In this sense, learning depends on the environment that encourages these relationships. We move, socialise and learn in physical spaces (built or otherwise), even if the vehicle for learning is a digital channel. And that physical space, while designed and shaped by us with a particular goal in mind, also shapes our behaviours. In essence, space functions both as a dependent variable and an independent variable in our behaviours. On the one hand, it affects how it is used, in the sense that it predisposes us towards certain behaviours or actions (we know that if we are going to attend a class, we are likely to sit facing the board rather than next to the pulpit). On the other hand, it is designed and moulded by us for the function to which we want to subject it.
It is not decisive, but it guides us. Therefore, in some rooms we feel that we work better, in others there is no concentration possible, even in absolute silence. There are spaces where we know intuitively where the message we are going to receive will come from, in others we are confused and don't know how we should move or where to look.
Inhabiting space is thus an important part of the learning process. The simpler the action of "occupying" the physical space, the more it becomes a vehicle for the relationships that support the learning process. The physical space should be a vehicle that directly facilitates the participants to achieve the proposed objective and never a distraction element that disturbs in relation to it. In this sense, it is important to know well the teaching and learning process and methodology, not only to determine the ideal space for each type of moment, but also to ensure the harmony of the various actors (space, content, actors and methodologies).
Let's think about a simple example that occupies the imagination of all of us: a primary school classroom with individual desks for each student. What type of methodology is associated with this? In most cases, it is a lecture, accompanied or not by exercises to be solved individually. Usually, with an immediate focal point, the blackboard where the teacher writes contents. Again, it is not decisive, and of course we can propose collaborative and dynamic methodologies in this type of space. But it is not the most immediate action and requires specific furniture that counteracts the tendency of rigidity that the space naturally presents.

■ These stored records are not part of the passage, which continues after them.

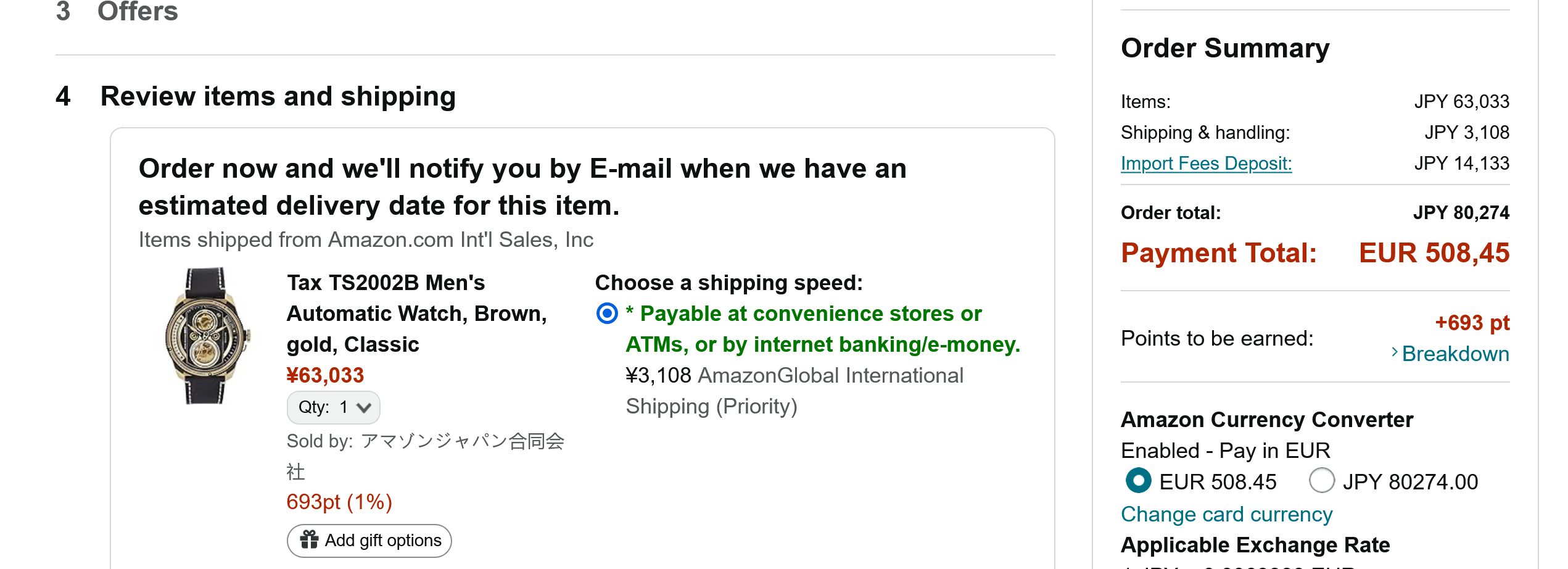Click the Payment Total EUR 508,45 amount
Screen dimensions: 1568x569
click(x=1434, y=253)
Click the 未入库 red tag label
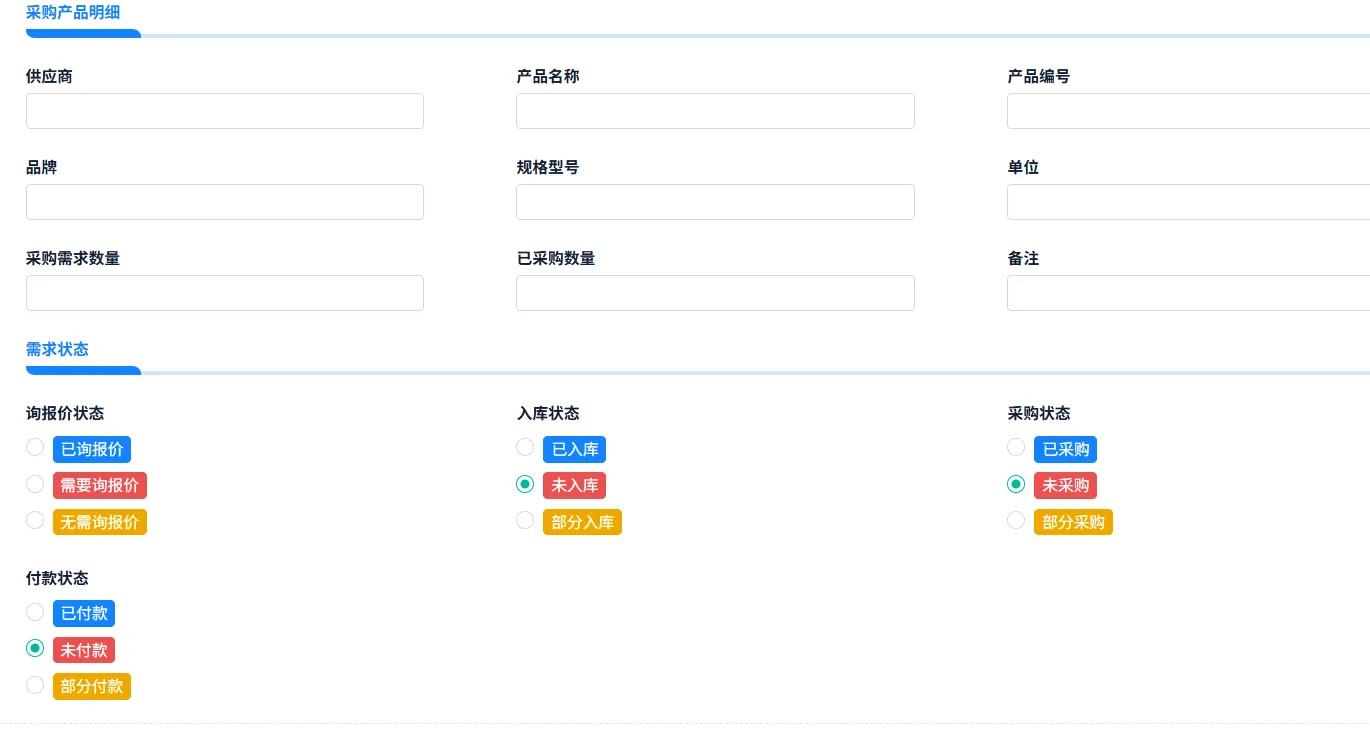The height and width of the screenshot is (729, 1370). [x=575, y=485]
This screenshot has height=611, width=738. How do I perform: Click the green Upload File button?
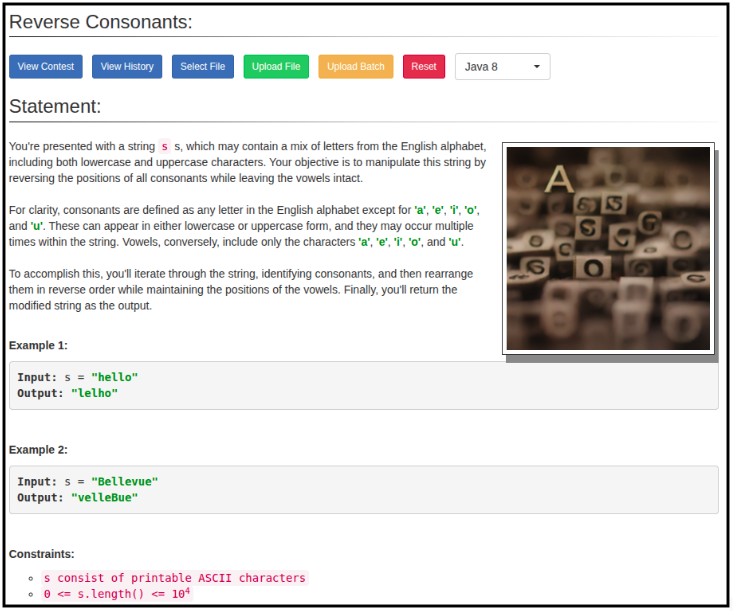click(x=275, y=67)
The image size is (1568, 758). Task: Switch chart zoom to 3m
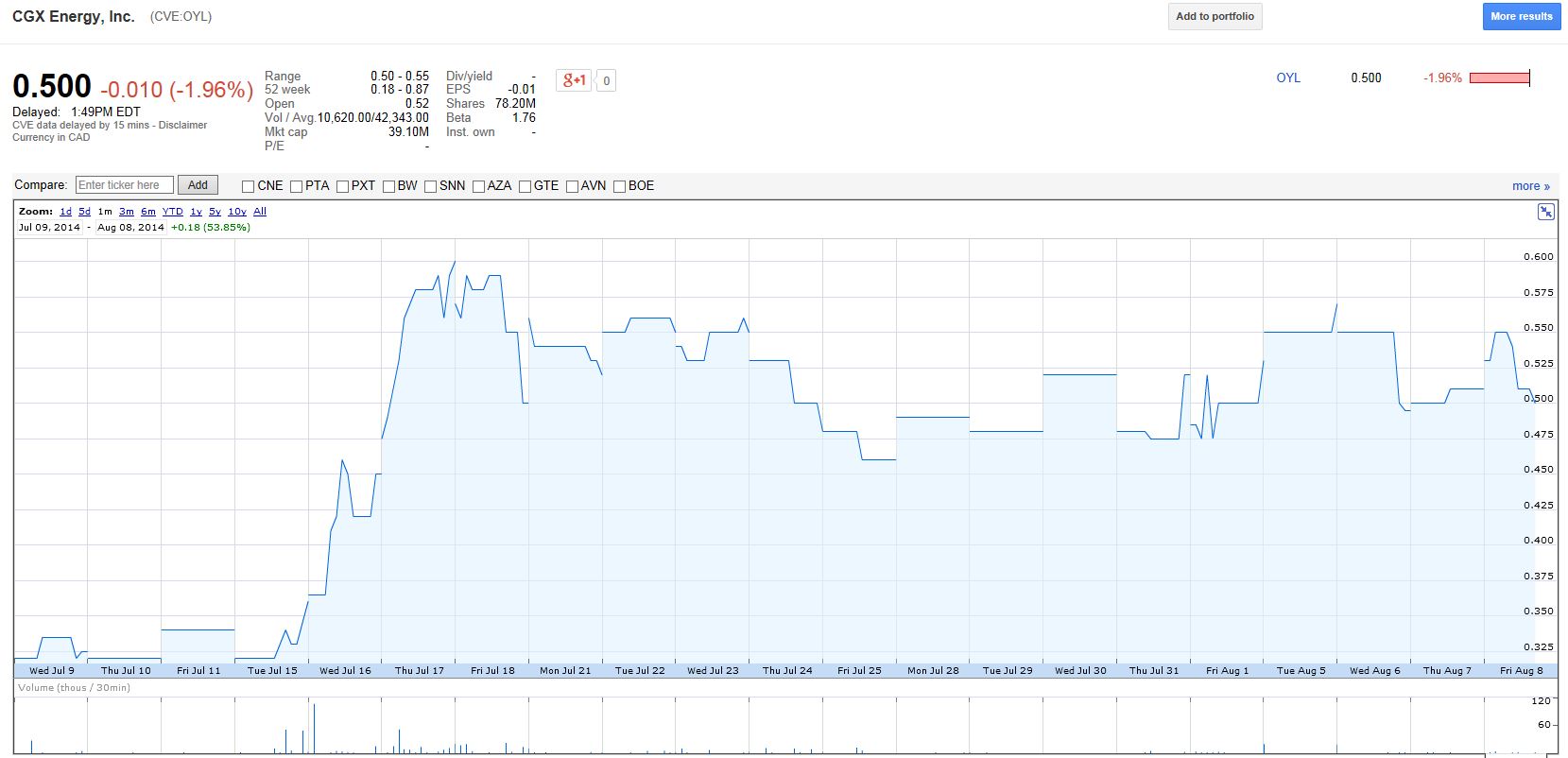pyautogui.click(x=127, y=212)
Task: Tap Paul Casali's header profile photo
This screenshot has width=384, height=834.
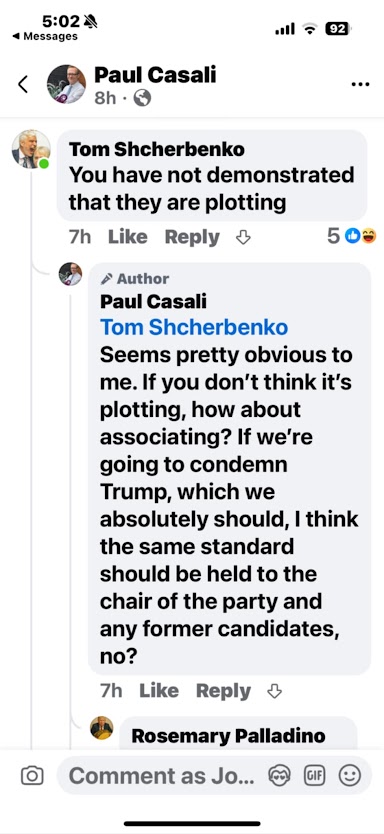Action: point(66,84)
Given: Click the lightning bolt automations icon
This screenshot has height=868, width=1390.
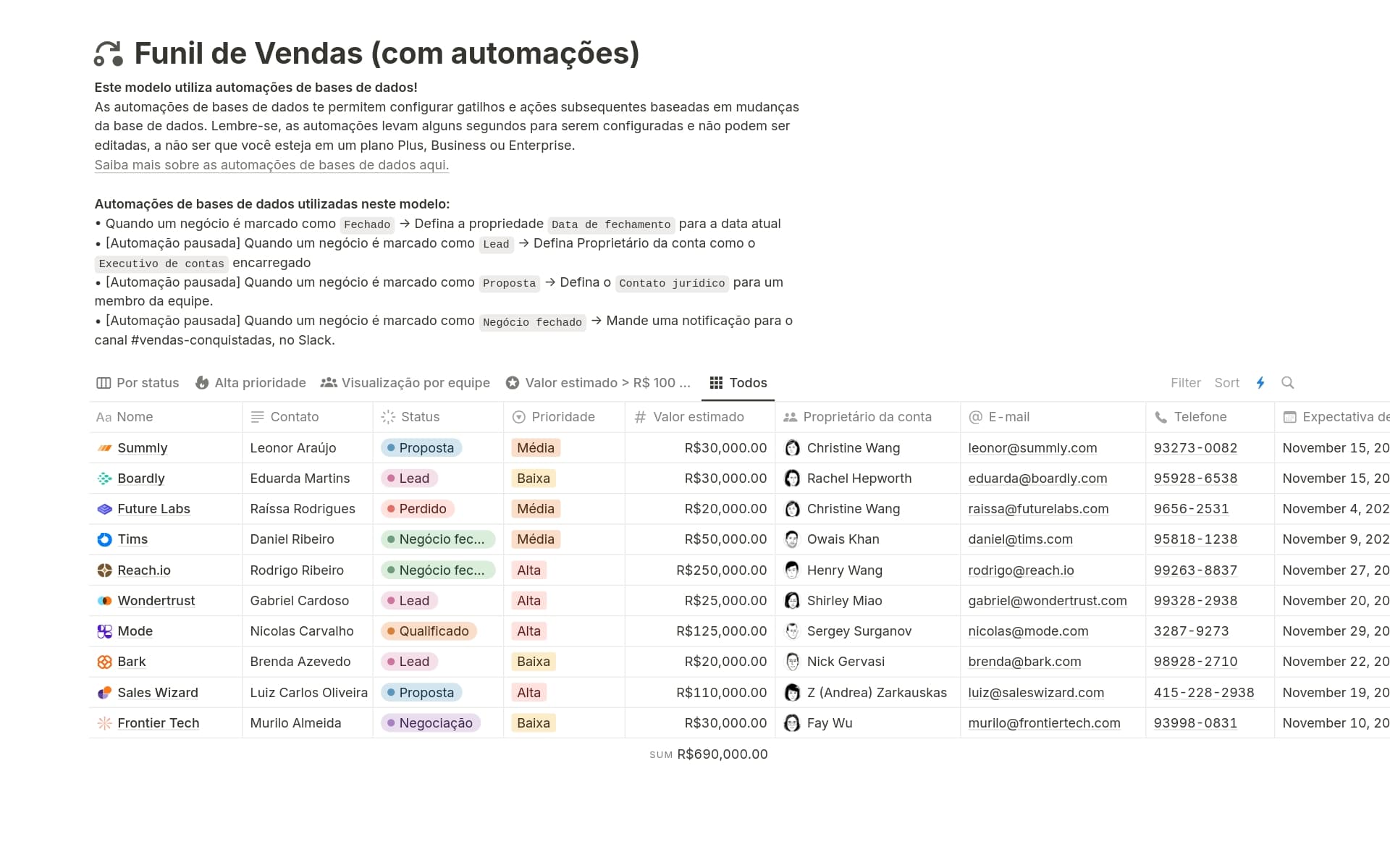Looking at the screenshot, I should tap(1260, 383).
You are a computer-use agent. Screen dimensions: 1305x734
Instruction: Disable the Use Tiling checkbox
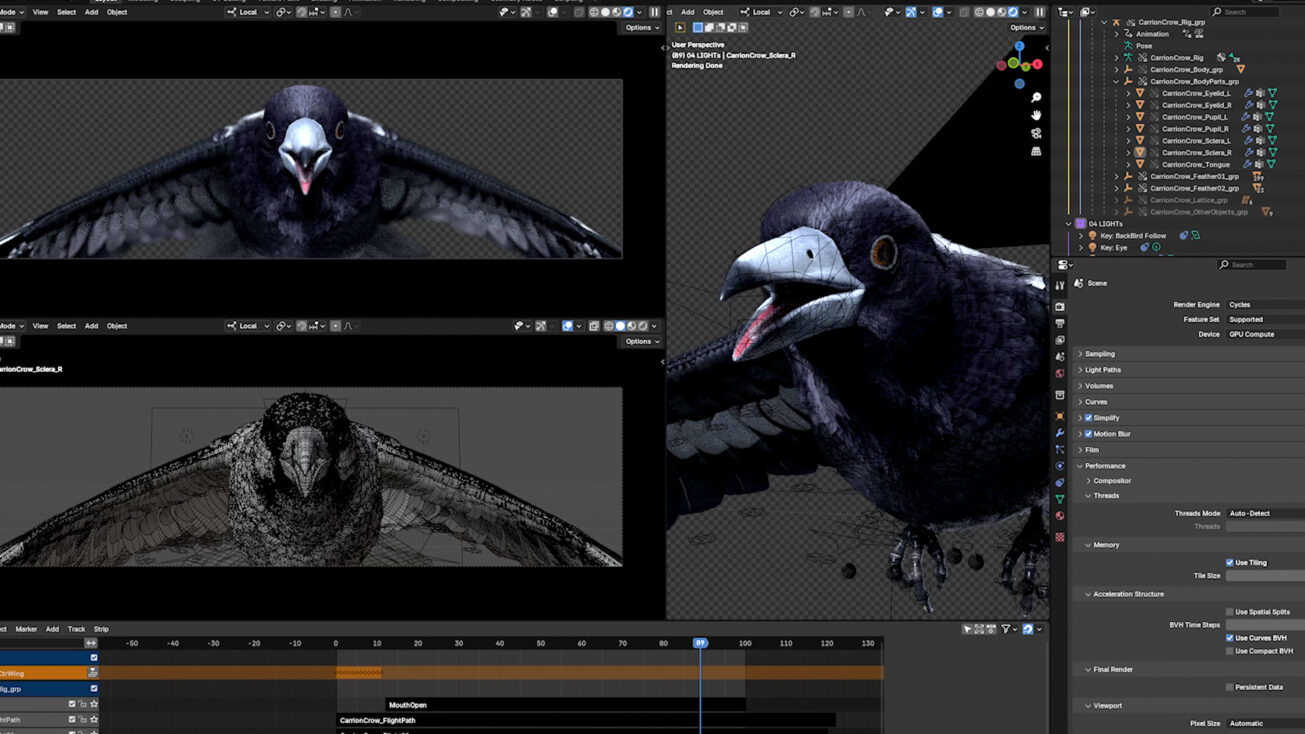pos(1230,562)
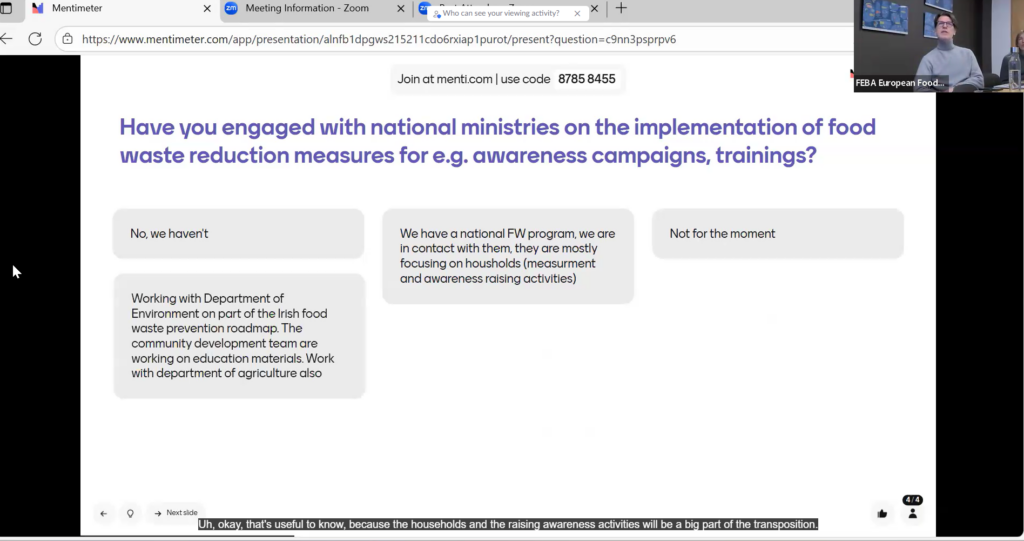This screenshot has width=1024, height=541.
Task: Dismiss the viewing activity popup
Action: click(x=577, y=14)
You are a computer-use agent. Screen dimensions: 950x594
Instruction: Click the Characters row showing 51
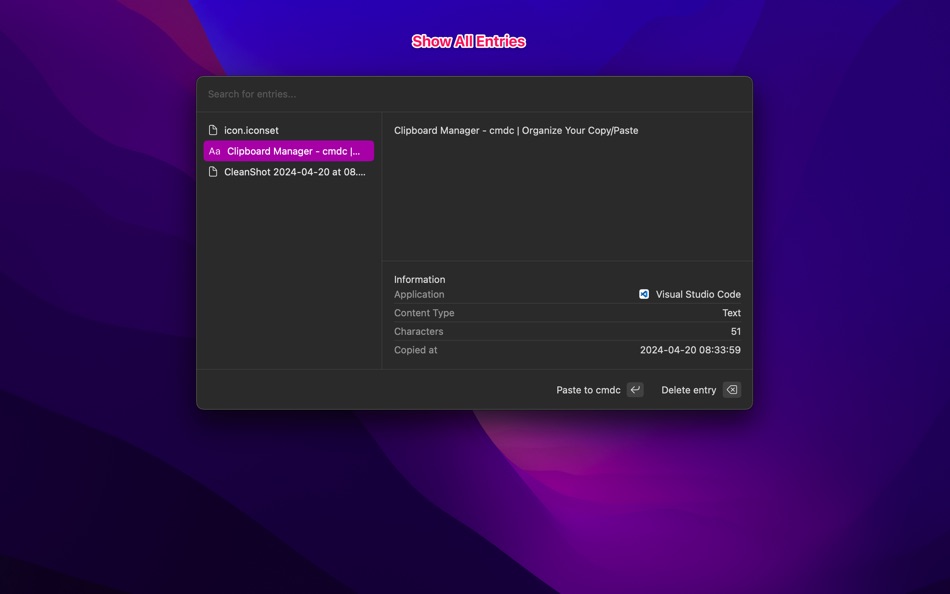click(x=734, y=330)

There are numerous factors to be taken into account when analysing learning spaces according to the teaching/learning methodologies that take place in it, from function to the learning mode, to the spatial configuration and morphology, or the type of expected interaction (Bacharel Carreira, 2015).
In order to question and deepen the study of the learning spaces in the Carcavelos campus of Nova SBE, the team of the Intensive Open programs of the Executive Education is doing a survey of the spaces and learning methods used there. These spaces can be indoor or outdoor, formal or informal, obvious or not. For this reason, this team promoted a photography competition open to the whole community attending the campus, to document ways and models of learning in the various spaces, highlighting the importance of looking at the space critically but also openly, understanding learning as a continuous process and not a moment circumscribed to a particular room.